自己責任論体育会系事勿れ実存主義を乗り越える僕の哲学

NHKの受信料は払っていないけど、100分de名著というNHKの番組が好きだ。この番組のおかげで、分厚くてくだらない本を読んで時間を無駄にしないで済み、どれだけ時間を節約できたか分からない。

『存在と時間』なんかはまさにそう。読まなくてよかったよ。

20世紀最大の哲学書だなんだと言われていたけれど、番組を見てみれば既視感ありありの実存主義哲学のマイナーチェンジバージョンだった。「思考停止して空気を読んでたら独裁者に流されるから、自分の頭で考えましょうね〜」「誰かのせいにするのではなく自分の人生を生きようね〜」というお馴染みのやつだ。

体育会系な自己責任論を経て、最終的に事勿れ主義にたどり着くことで名高い実存主義哲学は、現代の意識高い系と相性がいい。

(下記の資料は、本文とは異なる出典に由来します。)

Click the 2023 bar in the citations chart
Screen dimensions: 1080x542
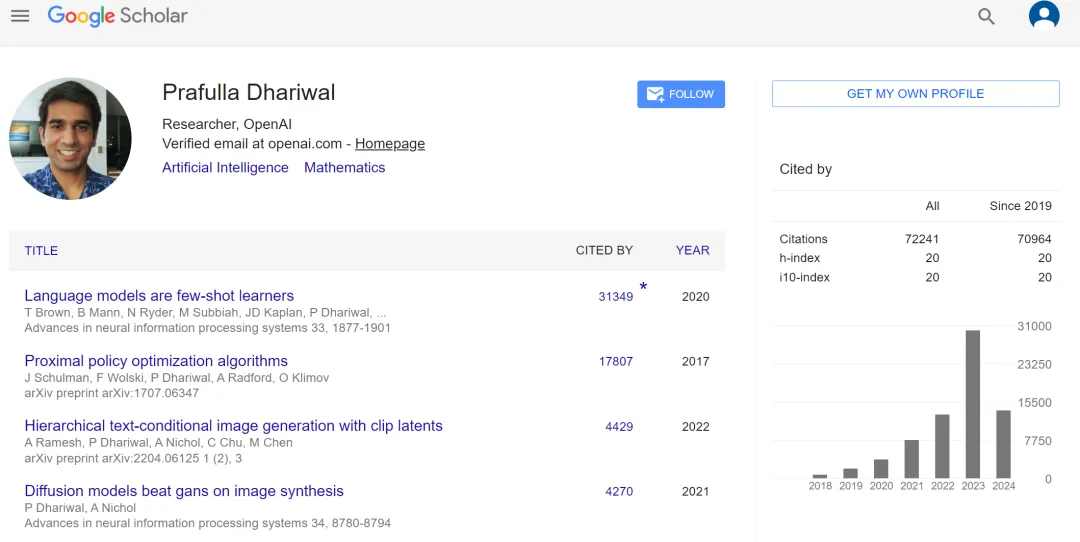coord(973,404)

まぁ自分ひとりでやってる分にはいいんだけど、実存主義の押し付けは単なる搾取と全体主義になるからごめんだよ。

人の生き方をどうこうしようとする押し付けがましい哲学は、どうにも解放感に欠ける。問題をほじくり返して、知らん顔するタイプの哲学の方が僕は好きだよ。ヴィトゲンシュタインとか、ニーチェとかはまさにそんな感じだった。

望まぬ運命が、不幸とは限らない。私は泥の中で咲く花になりたい。

アニメ『平家物語』を観てたらそんなセリフが出てきた。

このセリフは奇妙に美しい。実存主義的で、体育会系で、事勿れ主義な人は、なぜか美しく見えるものだ。

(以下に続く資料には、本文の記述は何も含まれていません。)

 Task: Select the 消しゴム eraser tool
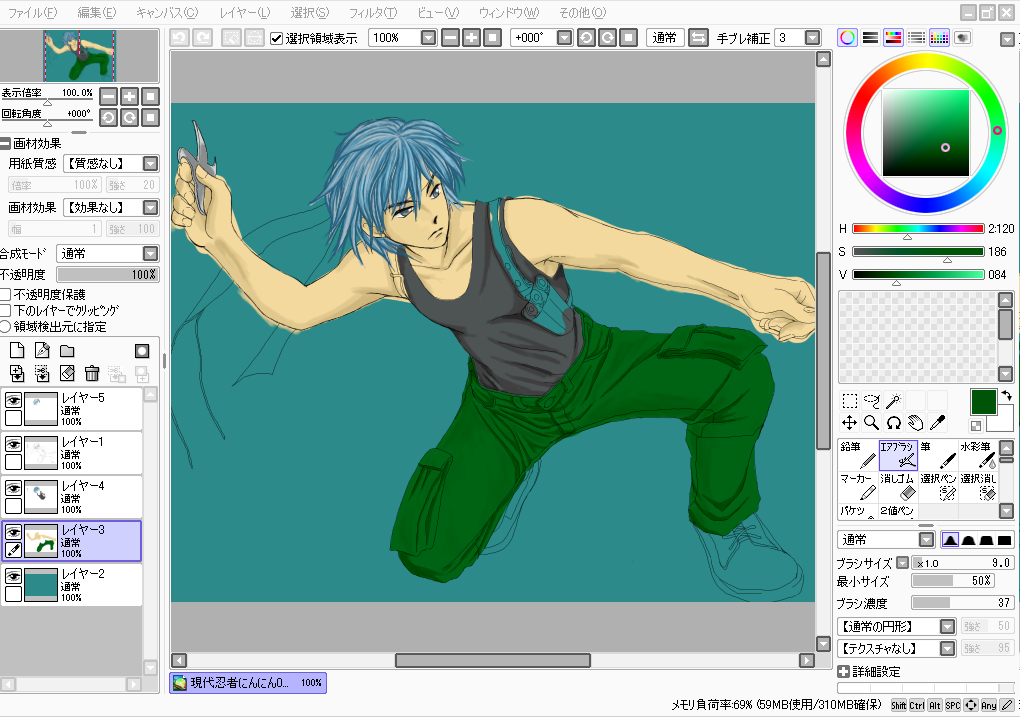pyautogui.click(x=899, y=487)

美しいけど、これを他人に押し付けると気持ち悪くなる。置かれた環境に満足することは幸福になるために必要だが、同時に置かれた環境を変えたり、環境を移ったりしてから、幸福になるというロードマップも人間には残されている。周囲に訴えかけて環境を変えるやり方もある。誰かに責任を押し付けることがあってもいいし、実際にその人に責任があるということもある訳だ。それなのに人は事勿れ主義ばかりを美化する傾向にある。

美化し過ぎると、結局それを押し付けられる。意識高い系が「文句言わずにまずは稼げよ」みたいなことを言うのは、まさしくそのような現象で、その河の上流にはハイデガーがいるんだろうね。

現代には恐らく実存主義は必要ない。それは最終的に弱者を攻撃する論法に使われるから。

弱者が弱者のままでいられる、無責任で、ワガママな、そんな哲学が必要なんじゃないだろうか。責任なんてものは世界に存在しないし、それは原初的負債を背負わせてヒエラルキー憎みこもうとする強者の論法にすぎないわけだ。それに、ワガママな人は他人に迷惑をかけず、どちらかと言えばワガママを咎める人が他人に迷惑をかけている。価値観をゼロに近づけていくような、そういう哲学を展開すれば良い。

断じてマルクスガブリエルのような哲学ではないね。普遍的な倫理が存在するとうたいながら、それを自分たちで設定して押し付けるという矛盾ありありな哲学は、なんら解放感がないね。

無責任でワガママな哲学。誰が生み出せるだろうか。いや、もしかしてもう、僕はそれを生み出しているのかも?